History
10:46 am
Fri August 22, 2014

A 9,000-Pound Alarm: The Hartford Fire Bell

Visitors to the Connecticut Historical Society might notice a massive bronze bell resting quietly outside at the corner of the Asylum Street parking lot. This behemoth weighs more than four tons, and once played a very loud role in the city. From 1881 to 1921, it towered over the headquarters of the Hartford Fire Department at 43 Pearl Street, warning residents of fire and sending firefighters out to save lives.

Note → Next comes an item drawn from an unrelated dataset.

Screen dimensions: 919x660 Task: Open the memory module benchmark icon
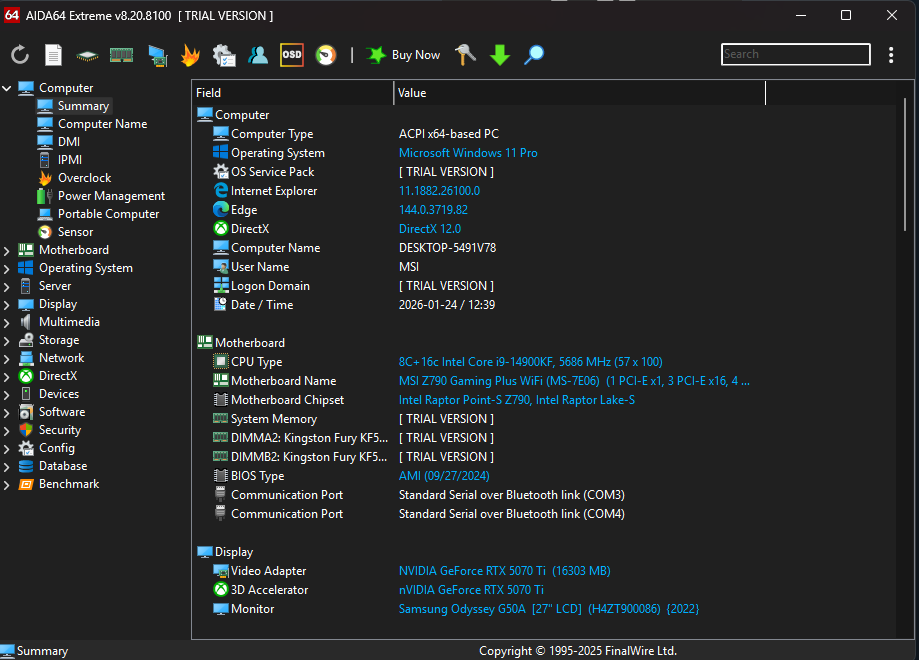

Hartford first passed a fire safety ordinance in 1788, followed by a 1789 tax to “buy engines and build cisterns” for the community’s protection against fires. All firefighters were volunteers, and ten dollars was offered to the first engine company to arrive at a fire. An 1818 law required all households to keep leather buckets to assist in fighting fires with a water bucket brigade. Church bells were rung as fire alarms, and beginning in 1828, at the sound of the bells, all males were required to run to the scene of the fire.

A paid Hartford Fire Department was organized in 1864. Three years later, the department installed the original 9,000 pound bell in the Pearl Street tower, along with a state-of-the-art telegraph fire alarm system, the first in Connecticut. Residents could use a telegraph alarm box in their neighborhood to alert the Fire Department of a fire. The fire bell rang numerical alarm codes, audible across the city. The bell also provided time checks each day at 12:00 pm, 6:00 pm, and 9:00 pm.

The original bell cracked in 1881 and was sent to the Jones & Co. foundry in Troy, New York for recasting. An 1881 letter from the company provided an invoice and warranty for the new bell. Due to inconsistencies in bronze recasting, it weighed 25 pounds less than the original (the city was reimbursed for the weight difference). “The casting is remarkably smooth,” stated the letter, “and we do not think the tone can be surpassed by any bell of its weight—think it superior to your old one.”

The bell was retired in 1921, replaced by a more modern alarm system and a steam whistle, which was installed by the Hartford Electric Light Company in 1922. The Hartford Board of Fire Commissioners donated the bell to the Connecticut Historical Society in 1931, and in 1953 it was installed on the CHS grounds where it remains on view today.